Having drunk ten pints of cider, Michael James Britton armed himself with a kitchen knife and went to the home of the man he thought was responsible for the harassment, including low levels of criminal damage to parked vehicles.

Durham Crown Court heard he got to the house, in Sunnybrow, near Willington, and paced up and down outside, before entering to confront the other man, at about 2.30am on May 18.

Paul Reid, prosecuting, said Britton approached him and said: “You b*****d!”, before lunging at the male householder.

But, in his state of inebriation, no contact was made and his intended target tried to detain him, while urging his partner’s daughter, who had come downstairs with her phone to see what was causing the commotion, to ring for police.

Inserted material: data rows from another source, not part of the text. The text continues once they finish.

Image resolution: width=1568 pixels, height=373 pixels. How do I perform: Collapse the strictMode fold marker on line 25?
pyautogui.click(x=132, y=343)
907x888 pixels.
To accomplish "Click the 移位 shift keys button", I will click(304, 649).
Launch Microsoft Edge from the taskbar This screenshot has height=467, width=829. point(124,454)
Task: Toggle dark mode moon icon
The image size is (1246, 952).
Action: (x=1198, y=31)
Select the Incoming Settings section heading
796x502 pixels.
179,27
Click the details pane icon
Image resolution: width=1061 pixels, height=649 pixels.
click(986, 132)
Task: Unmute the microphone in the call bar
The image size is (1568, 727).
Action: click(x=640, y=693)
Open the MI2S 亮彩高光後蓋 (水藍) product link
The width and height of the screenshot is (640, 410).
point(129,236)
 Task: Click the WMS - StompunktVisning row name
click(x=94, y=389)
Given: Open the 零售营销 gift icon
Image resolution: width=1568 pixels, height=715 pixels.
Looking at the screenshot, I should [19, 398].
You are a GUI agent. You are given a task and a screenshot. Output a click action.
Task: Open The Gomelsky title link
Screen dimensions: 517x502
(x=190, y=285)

When officers arrived at the house, Britton, who was being restrained on the floor, was handcuffed and arrested.

He told the police they were, “soft c***s” and said he had wanted to kill the other man.

But, at a plea hearing, at the court in June, he denied charges of aggravated burglary and causing an affray, although he admitted possessing a knife in public.

When his trial began, on Wednesday, 51-year-old Britton, of Norwich Gardens, Willington, also admitted the affray charge.

He told the hearing that while he did not like, “the other bloke”, he had not intended to cause him serious harm, with his threats to kill him, being, “just a saying”.

Following only half-an-hour’s deliberation, the jury returned a unanimous not guilty verdict on the aggravated burglary charge.

But, he then fell to be sentenced for the affray and knife carrying charges.

Robert Mochrie, mitigating, said since the offences were committed the defendant has continued to work in support of his family.

Mr Mochrie said the relative who was subject of the “campaign of harassment” was in support of Britton in court.

“The defendant has learned a salutary lesson, not to get drunk and act like he did, and instead, in future, go to police.

“He does expect a custodial sentence, but, clearly, shorter than if there had been a guilty verdict.”

Imposing an 18-month prison sentence, Recorder Ian Atherton said a “quite frightening” aspect to the case was the taking of the knife to a house where a child was present.